Guerre des boutons (La)

Affiche Guerre des boutons (La)
Réalisé par Yann Samuell
Pays de production France
Année 2011
Durée
Musique Klaus Badelt
Genre Famille, Comédie
Acteurs Eric Elmosnino, Alain Chabat, Fred Testot, Mathilde Seigner, Vincent Bres
N° cinéfeuilles 643
Bande annonce

Critique

Yann Samuell (L’ÂGE DE RAISON) reste dans le rose bonbon, malgré une caméra aux tressautements cahotiques. La rugosité des petits paysans évoqués par Pergaud est gentiment poncée, le cancre Lebrac finira par entrer au collège, une fille devient chef de bande, le curé est progressiste, et on a droit à un petit maltraité d’Histoire. Reste un quarteron de têtes d’affiche.

Note: 8





La (nouvelle) guerre des boutons



En mai dernier à Cannes, sur la Croisette, c’était la guerre des affiches: presque un demi-siècle après l’adaptation par Yves Robert de La guerre des boutons, roman de ma douzième année de Louis Pergaud (paru en 1912), deux producteurs français annonçaient leur vision personnelle de ce récit inscrit au programme des collèges d’aujourd’hui. Marc du Pontavice (TOUS A L’OUEST: UNE AVENTURE DE LUCKY LUKE; GAINSBOURG - VIE HEROÏQUE) choisissait les années 60 dans le Midi de la France; Thomas Langmann (ASTERIX AUX JEUX OLYMPIQUES; MESRINE 1 et 2) optait pour la région de la Loire en 1944. Les films sortent à une semaine de distance. Qui gagnera la guerre?...

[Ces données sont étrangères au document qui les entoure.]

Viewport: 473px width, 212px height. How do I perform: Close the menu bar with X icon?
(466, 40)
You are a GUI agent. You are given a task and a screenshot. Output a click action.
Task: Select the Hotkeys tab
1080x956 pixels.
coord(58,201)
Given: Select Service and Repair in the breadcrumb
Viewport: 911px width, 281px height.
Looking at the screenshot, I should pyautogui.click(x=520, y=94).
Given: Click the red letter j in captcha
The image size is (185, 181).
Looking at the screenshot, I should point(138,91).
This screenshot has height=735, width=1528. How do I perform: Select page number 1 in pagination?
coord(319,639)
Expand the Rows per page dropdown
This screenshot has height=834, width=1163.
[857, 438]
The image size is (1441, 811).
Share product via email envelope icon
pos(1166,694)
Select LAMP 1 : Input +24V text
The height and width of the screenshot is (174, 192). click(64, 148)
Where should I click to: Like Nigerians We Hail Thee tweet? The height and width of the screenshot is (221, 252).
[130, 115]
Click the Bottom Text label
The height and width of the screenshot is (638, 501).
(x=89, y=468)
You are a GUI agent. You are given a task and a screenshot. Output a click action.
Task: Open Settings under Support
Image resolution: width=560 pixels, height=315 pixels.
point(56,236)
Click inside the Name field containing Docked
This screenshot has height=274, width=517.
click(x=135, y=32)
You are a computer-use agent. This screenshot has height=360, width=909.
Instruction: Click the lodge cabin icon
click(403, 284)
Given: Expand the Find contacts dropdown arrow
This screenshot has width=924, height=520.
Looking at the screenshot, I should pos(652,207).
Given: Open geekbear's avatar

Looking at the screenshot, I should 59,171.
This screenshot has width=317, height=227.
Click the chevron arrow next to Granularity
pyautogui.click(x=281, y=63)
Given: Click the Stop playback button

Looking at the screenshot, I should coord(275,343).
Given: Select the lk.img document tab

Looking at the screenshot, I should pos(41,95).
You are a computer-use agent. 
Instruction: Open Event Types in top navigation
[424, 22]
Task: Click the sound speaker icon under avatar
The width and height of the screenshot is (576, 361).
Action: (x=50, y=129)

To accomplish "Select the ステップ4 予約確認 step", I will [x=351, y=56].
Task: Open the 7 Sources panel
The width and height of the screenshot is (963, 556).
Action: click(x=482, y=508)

Dans les deux cas, on retrouve les garçons rivaux des villages de Longeverne (Lebrac, Camus, La Crique, Bacaillé et le craquant Tigibus...) et de Velrans (l’Aztec des Gués et sa bande). Pas un bouton ne manque, ce trophée de guerre dont l’ablation force les vaincus à détaler en se cramponnant à leur culotte, et la même idée est reprise de se battre nus pour éviter l’humiliation (dans le premier film, un champ de blé masque pudiquement le spectacle, dans le second les garçons sont affublés de caleçons (à coup sûr petit-bateau...) Un dénominateur commun: la nostalgie de temps révolus - et un petit parfum de naphtaline -, qui marque un certain cinéma français d’aujourd’hui (voir LES BIEN-AIMES de Christophe Honoré, avec son cortège de voitures «vintage»).

Comme avec LE PETIT NICOLAS, on se pose la question: était-ce bien nécessaire? Il n’est pas certain que des enfants gavés de jeux vidéos brutalos soient conquis par un certain charme rétro; quant aux adultes qui, jadis, se sont délectés du roman, ils en chercheront en vain la verdeur et le souffle libertaire originels.